35 of the Biggest Food Recalls in US History

Source: Justin Sullivan/Getty Images

30. Romaine lettuce
> No. of cases: 32
> No. of deaths: 0

On Nov. 20, 2018 the CDC advised all consumers to throw out any romaine that may be stocked in their refrigerators due to an outbreak of E.coli infections. So far, 32 people have been sickened among 11 states. Thirteen of the 32 people affected by the tainted vegetable were hospitalized from the bacteria, one of which had kidney failure. Not enough information is available to determine which source or sources are the culprit, which is why all products containing romaine, such as bags and boxes of precut lettuce and salad mixes, were urged to be tossed.

Source: Mike Mozart / Flickr

29. SoyNut Butter Company
> No. of cases: 32
> No. of deaths: 0

In 2017, SoyNut Butter Company, which was known for its nut-free granola products and peanut butter substitutes, was the source of a 12-state E. coli outbreak. Thirty-two people fell ill, 26 of which were children.

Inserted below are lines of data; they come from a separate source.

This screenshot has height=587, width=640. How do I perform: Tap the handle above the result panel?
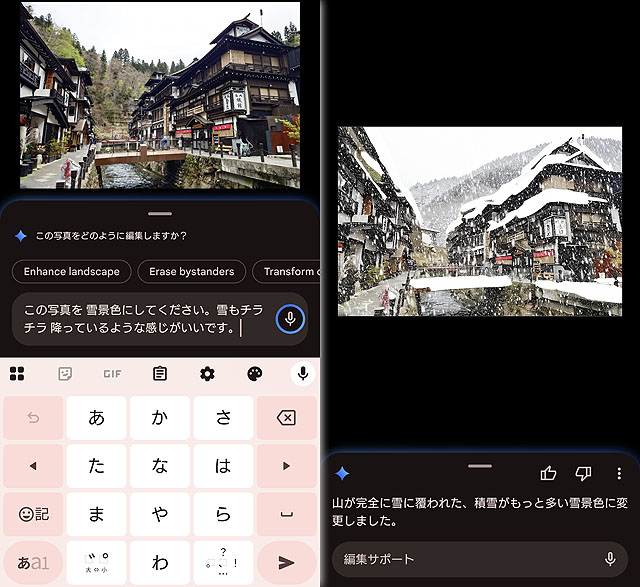point(480,465)
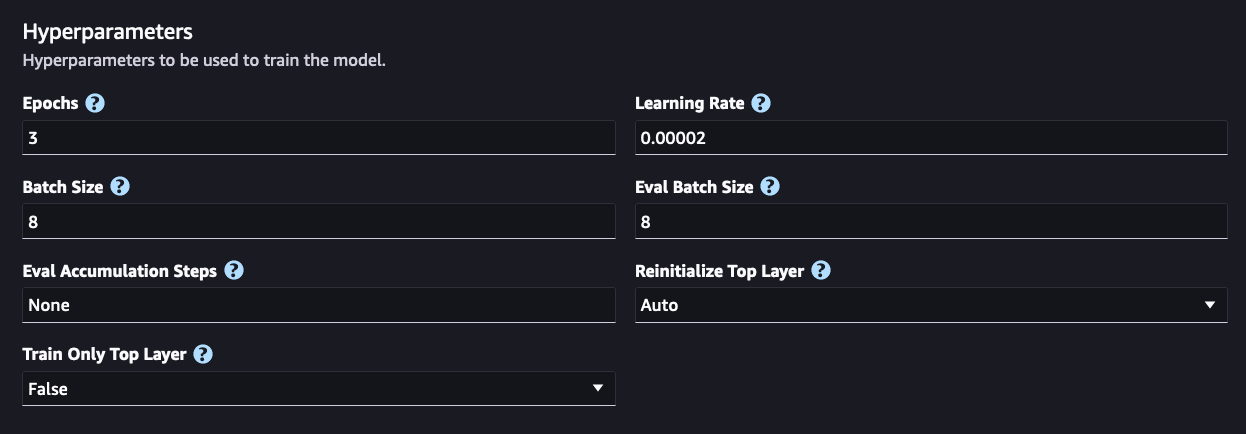Focus the Epochs field containing 3
Screen dimensions: 1246x434
319,138
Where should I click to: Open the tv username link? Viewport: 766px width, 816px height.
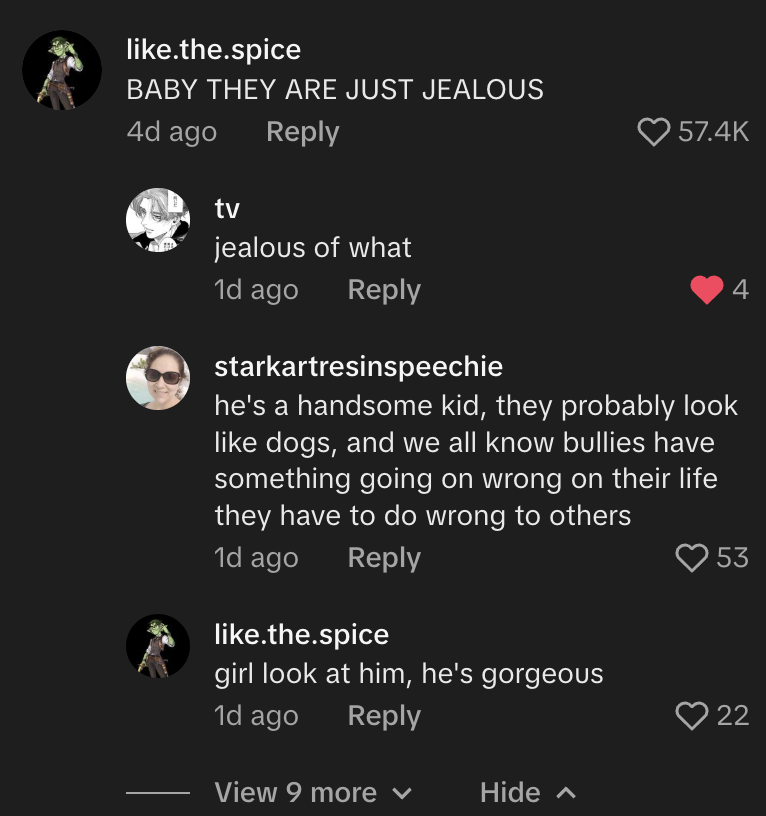tap(227, 209)

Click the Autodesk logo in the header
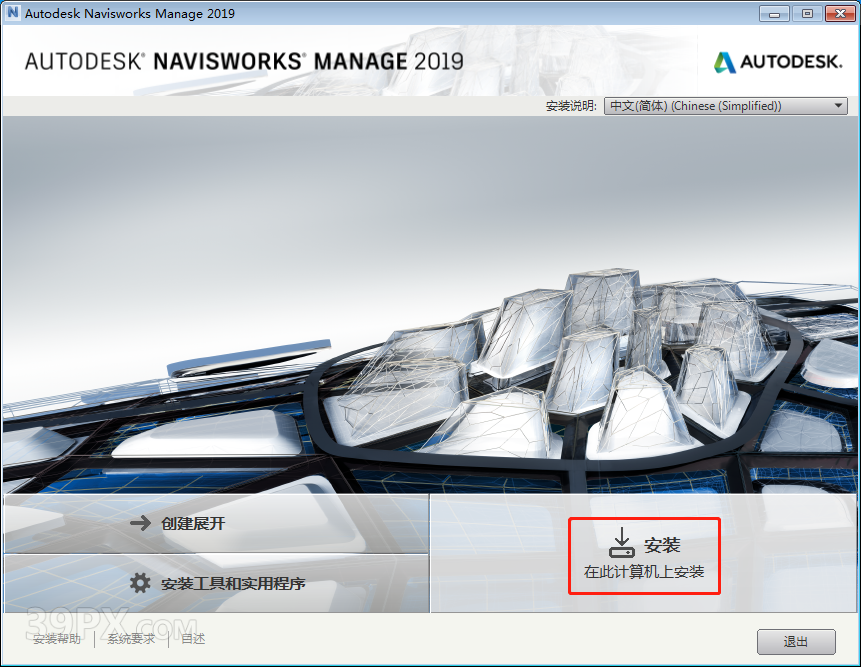(x=777, y=62)
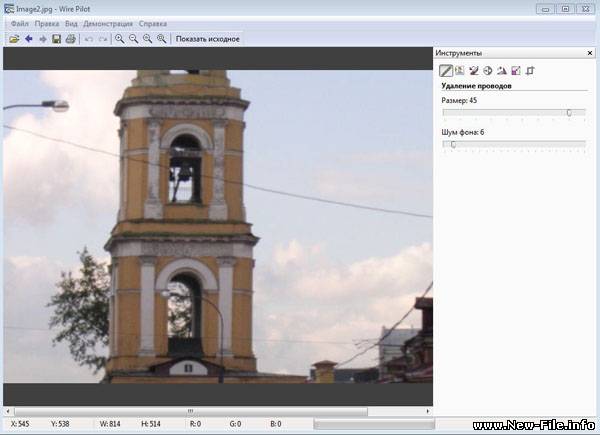Click the circular target tool icon

(x=488, y=70)

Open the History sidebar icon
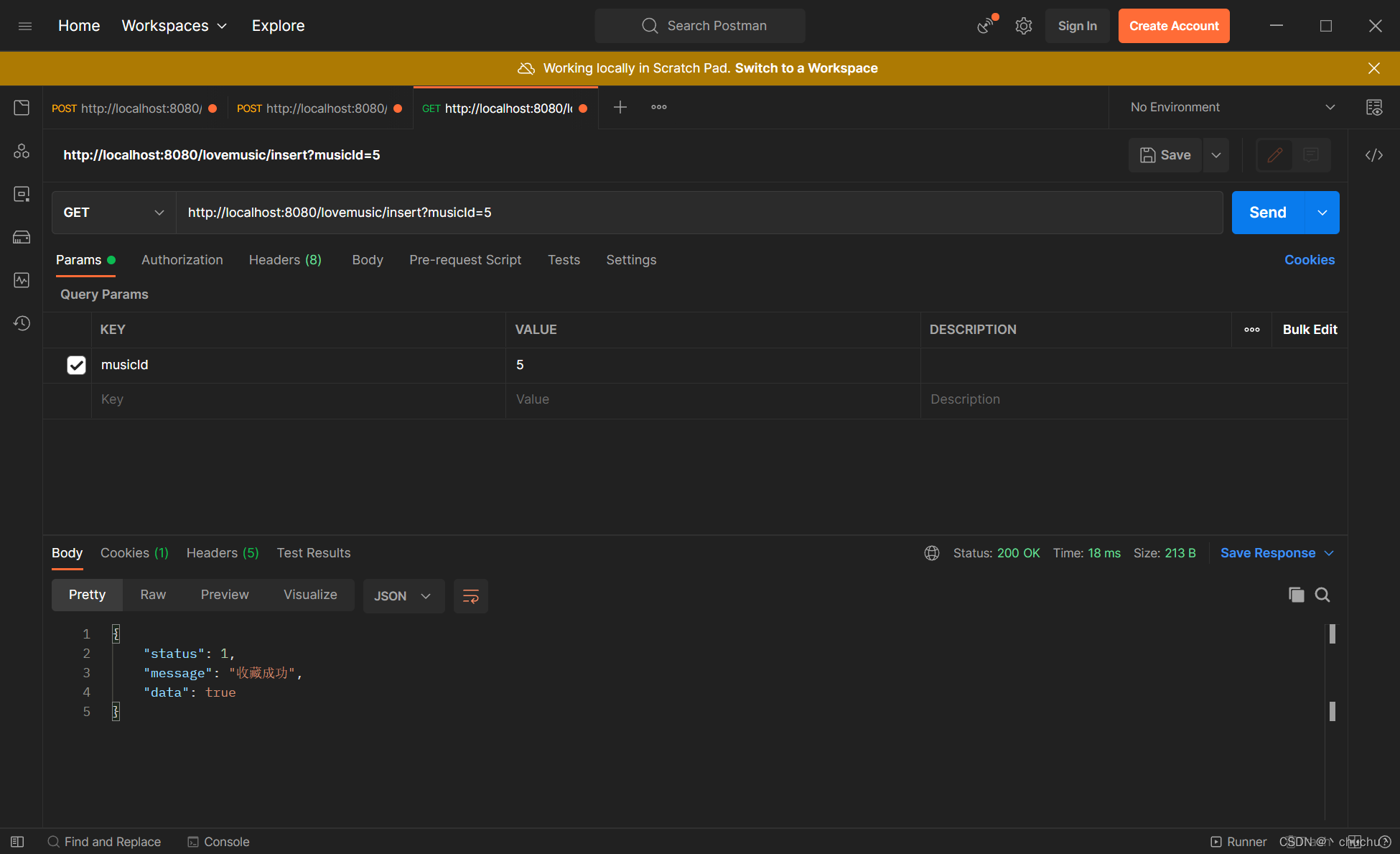click(22, 323)
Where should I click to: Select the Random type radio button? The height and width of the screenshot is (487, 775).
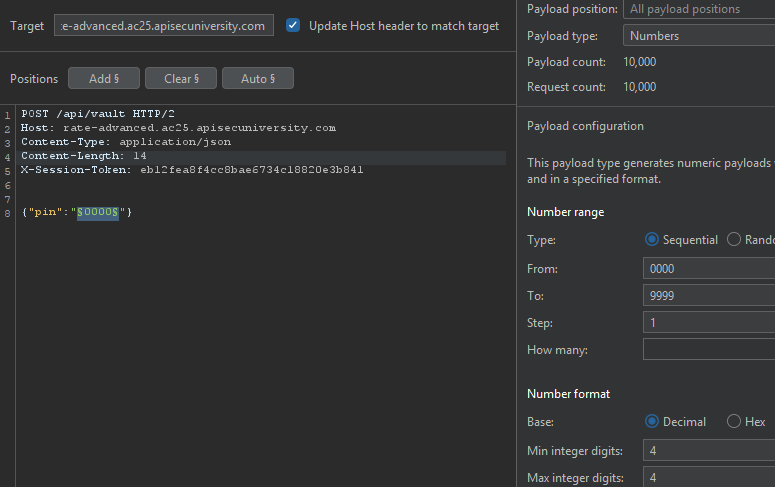pos(734,240)
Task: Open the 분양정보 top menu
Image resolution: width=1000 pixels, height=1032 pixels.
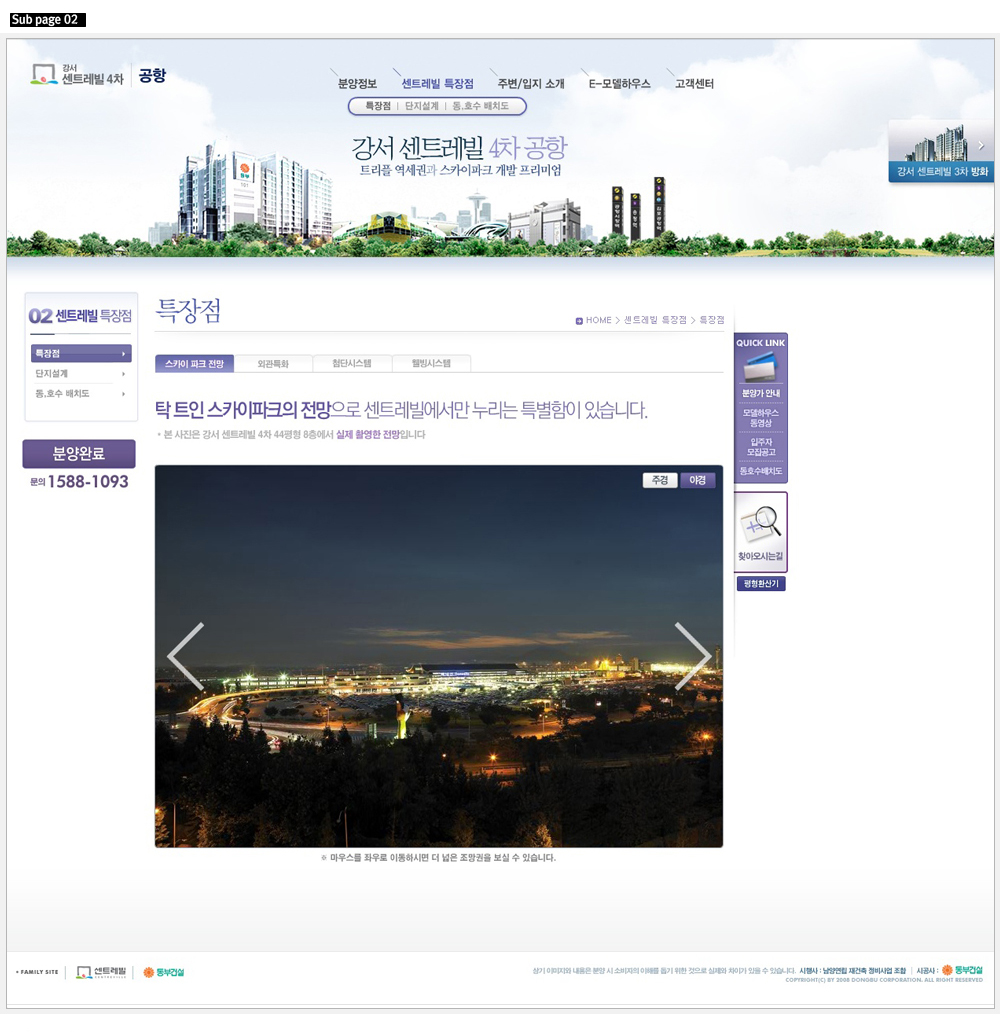Action: [x=357, y=84]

The company filed for bankruptcy shortly after the outbreak was linked to its soy nut paste product.

Source: Northfork Bison Distributions Inc.

28. Northfork Bison Distributions, Inc
>No. of cases: 33
> No. of deaths: 0

Northfork Bison Distributions, Inc., based in Quebec, Canada, recalled in July 2019 ground bison, including products sold as 4-ounce burger patties, produced between February and April. More than 30 people in eight states got sick, and 18 people were treated in a hospital, according to the CDC.

Source: Topps Burgers

27. Topps Meat Company
> No. of cases: 40
> No. of deaths: 0

Tainted meat from E.coli contamination forced Topps Meat Company to recall 21.7 million pounds of ground meat in 2007. The outbreak sickened 30 people. The incident doomed Topps, at the time the nation’s largest seller of frozen hamburger patties, as the company closed after the outbreak.

Source: Wolterk / iStock

26. General Mills
> No. of cases: 63
> No. of deaths: 0

General Mills, Inc. of Golden Valley, Minnesota, was in for a rude awakening in May 2016 when several batches of raw flour were linked to E. coli. Sixty-three people in 24 states became ill from consuming the flour, and 17 were hospitalized. The outbreak led to a recall of 45 million pounds of flour among three brands: Gold Medal, Gold Medal Wondra, and Signature Kitchens.